Sécheresse : pourquoi les cours d’eau belges restent-ils navigables ?
La sécheresse persistante qui touche la région depuis près de deux mois a des répercussions significatives sur les cours d’eau. Alors que certains ruisseaux sont à sec, d’autres voient leur débit considérablement réduit. Cette situation impacte directement les rivières et fleuves, qui, sans un apport suffisant en eau, voient leur niveau baisser. Par exemple, le 13 août, le débit de la Meuse à Visé n’atteignait que 21 m³/s, alors qu’il devrait se situer entre 200 et 300 m³/s en moyenne. Pour suivre l’évolution de ces débits, il est possible de consulter le site de la Région wallonne.
Malgré cette baisse alarmante, la navigation sur la Meuse et les autres voies navigables wallonnes se poursuit sans restrictions majeures. La seule exception concerne une section de la Sambre à Monceau, où le tirant d’eau est limité à 1,80 m, contre 2,50 m habituellement.

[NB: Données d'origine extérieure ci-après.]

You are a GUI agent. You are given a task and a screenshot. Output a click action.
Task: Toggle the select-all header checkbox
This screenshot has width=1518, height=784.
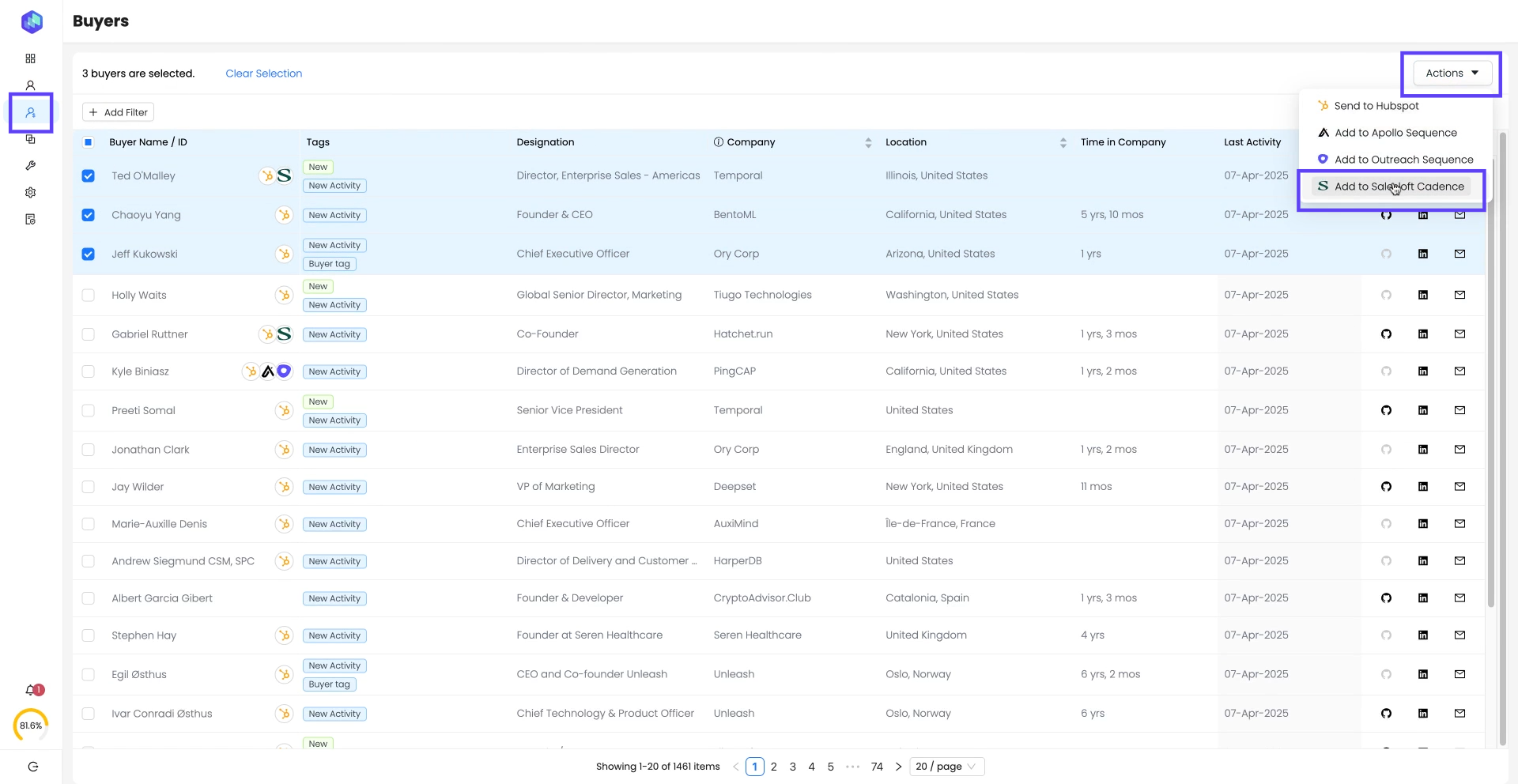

Cette situation est en partie atténuée grâce à un réseau de plus de 450 km de voies navigables, agrémenté d’écluses et de barrages qui régulent le débit des eaux. Sarah Pierre, porte-parole du Service Public de Wallonie Mobilité et Infrastructures, souligne que « les voies navigables wallonnes ont été très bien pensées ». Ce réseau intelligent permet de maintenir un niveau d’eau adéquat pour la navigation, malgré la sécheresse prolongée.

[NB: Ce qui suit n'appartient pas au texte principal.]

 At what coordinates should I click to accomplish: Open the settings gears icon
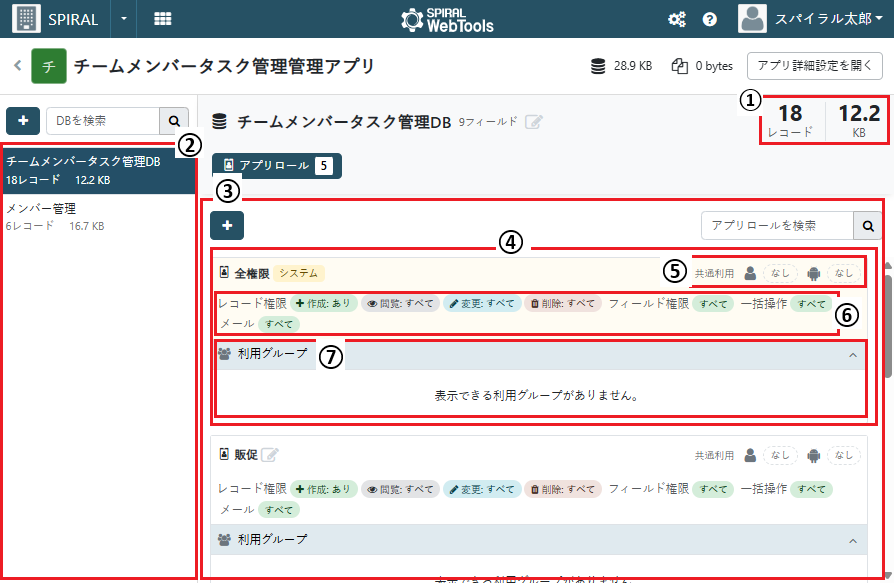[x=677, y=19]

Il existe 15 barrages sur les 183 km de la Meuse et 8 sur les 87 km de la Sambre, qui jouent un rôle crucial dans la régulation des débits. Toutefois, la Meuse n’est pas un lac en circuit fermé, et chaque passage d’écluse entraîne des pertes d’eau. Pour limiter ces pertes, les Voies hydrauliques ont mis en place une stratégie de regroupement des bateaux lors des éclusages. Sarah Pierre précise que « lors de chaque bassinée, une quantité importante d’eau est relâchée vers l’aval », et l’utilisation de pompes permet de ramener une partie de cette eau en amont. Cependant, la quantité d’eau disponible pour cette opération est actuellement réduite.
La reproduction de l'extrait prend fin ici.